Task requirements: Search the data for "info" and copy every matching line.

[Collected data]

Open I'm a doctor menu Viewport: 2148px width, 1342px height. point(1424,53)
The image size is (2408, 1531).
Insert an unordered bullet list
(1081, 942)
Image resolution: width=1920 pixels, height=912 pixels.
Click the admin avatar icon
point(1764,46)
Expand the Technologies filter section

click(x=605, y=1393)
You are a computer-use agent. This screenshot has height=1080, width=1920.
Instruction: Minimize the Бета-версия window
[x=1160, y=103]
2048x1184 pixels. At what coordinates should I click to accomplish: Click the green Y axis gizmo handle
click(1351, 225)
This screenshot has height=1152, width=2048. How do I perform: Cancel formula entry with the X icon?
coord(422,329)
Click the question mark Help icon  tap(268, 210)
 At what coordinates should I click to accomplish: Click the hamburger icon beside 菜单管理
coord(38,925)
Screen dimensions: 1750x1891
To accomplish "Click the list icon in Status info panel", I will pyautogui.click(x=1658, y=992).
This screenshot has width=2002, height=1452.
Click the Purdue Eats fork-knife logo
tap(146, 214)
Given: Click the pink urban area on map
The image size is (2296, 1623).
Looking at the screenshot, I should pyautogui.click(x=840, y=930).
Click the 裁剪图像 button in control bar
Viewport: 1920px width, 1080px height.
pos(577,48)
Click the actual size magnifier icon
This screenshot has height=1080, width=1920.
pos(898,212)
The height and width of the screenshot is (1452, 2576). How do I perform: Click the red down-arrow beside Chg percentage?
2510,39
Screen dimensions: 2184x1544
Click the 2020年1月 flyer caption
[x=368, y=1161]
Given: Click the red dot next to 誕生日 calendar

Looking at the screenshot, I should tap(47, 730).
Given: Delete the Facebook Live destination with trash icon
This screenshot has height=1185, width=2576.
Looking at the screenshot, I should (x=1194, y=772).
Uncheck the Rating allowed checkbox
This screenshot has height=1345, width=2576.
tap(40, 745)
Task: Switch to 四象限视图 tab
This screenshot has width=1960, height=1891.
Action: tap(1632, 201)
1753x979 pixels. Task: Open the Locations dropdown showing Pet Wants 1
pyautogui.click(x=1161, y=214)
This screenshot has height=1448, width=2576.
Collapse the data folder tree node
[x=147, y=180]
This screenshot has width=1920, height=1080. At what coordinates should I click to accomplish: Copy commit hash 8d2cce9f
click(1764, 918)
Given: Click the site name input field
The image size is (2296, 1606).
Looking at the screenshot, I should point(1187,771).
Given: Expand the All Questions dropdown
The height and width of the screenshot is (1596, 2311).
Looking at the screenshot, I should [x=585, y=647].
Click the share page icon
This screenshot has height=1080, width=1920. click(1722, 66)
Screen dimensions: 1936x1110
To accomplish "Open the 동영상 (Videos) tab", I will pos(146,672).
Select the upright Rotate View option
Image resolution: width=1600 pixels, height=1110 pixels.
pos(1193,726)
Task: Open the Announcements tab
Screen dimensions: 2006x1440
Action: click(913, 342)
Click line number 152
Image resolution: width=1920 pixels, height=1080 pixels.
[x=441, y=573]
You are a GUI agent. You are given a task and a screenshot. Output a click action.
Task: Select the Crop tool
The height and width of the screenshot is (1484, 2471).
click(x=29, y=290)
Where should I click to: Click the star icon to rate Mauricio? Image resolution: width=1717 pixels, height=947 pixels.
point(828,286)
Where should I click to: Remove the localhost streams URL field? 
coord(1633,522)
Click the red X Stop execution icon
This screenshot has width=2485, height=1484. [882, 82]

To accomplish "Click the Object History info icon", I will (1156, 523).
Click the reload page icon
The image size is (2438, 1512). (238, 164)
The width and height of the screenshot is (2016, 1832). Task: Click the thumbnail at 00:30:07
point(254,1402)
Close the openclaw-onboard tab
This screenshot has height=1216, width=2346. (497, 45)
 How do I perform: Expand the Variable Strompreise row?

Reply to the task:
To accomplish "Click the list icon in Status info panel", I will pyautogui.click(x=1658, y=992).
To accomplish "Click the Object History info icon", I will (1156, 523).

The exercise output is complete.